Treating Venous Thromboembolism in Patients With Cancer

Caroline Piatek; Casey L O'Connell; Howard A Liebman


Expert Rev Hematol. 2012;5(2):201-209. 

In This Article

Abstract and Introduction


Venous thromboembolism (VTE) is a major cause of morbidity and mortality among patients with cancer. Although much is known about the factors that contribute to VTE risk, pre-emptive therapy in high-risk populations is clearly indicated in only a few clinical situations. Low-molecular-weight heparin is still the recommended class of anticoagulants for cancer-associated VTE. Management of VTE in patients with renal failure, hemorrhagic brain metastases, thrombocytopenia and coagulopathy remains challenging with few safe and effective alternatives. Novel oral agents are currently being investigated and may play a role in the future in the treatment of cancer-associated VTE.

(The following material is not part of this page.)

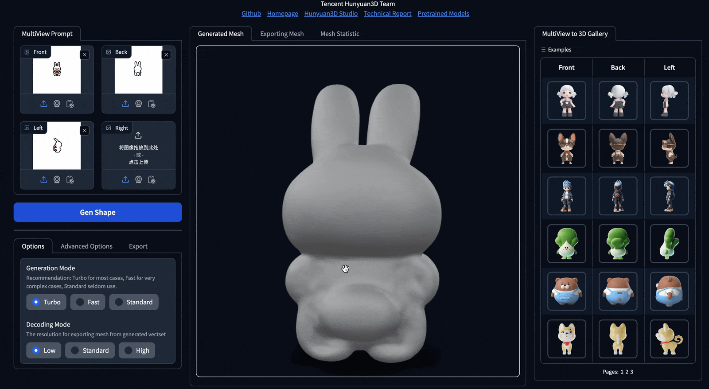
Task: Remove the Front image with X
Action: pos(85,55)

Venous thromboembolism (VTE) is a complex and common complication of cancer and its treatment.[1,2] VTE affects up to 20% of cancer patients and is one of the major causes of death in these patients.[3] Compared with VTE in patients without cancer, cancer-associated VTE is associated with higher rates of recurrence, bleeding complications associated with anticoagulation therapy and mortality.[3,4] Patients with cancer-associated thrombosis are more likely to have advanced disease and poor prognosis, suggesting that VTE is a marker of more aggressive disease.[5]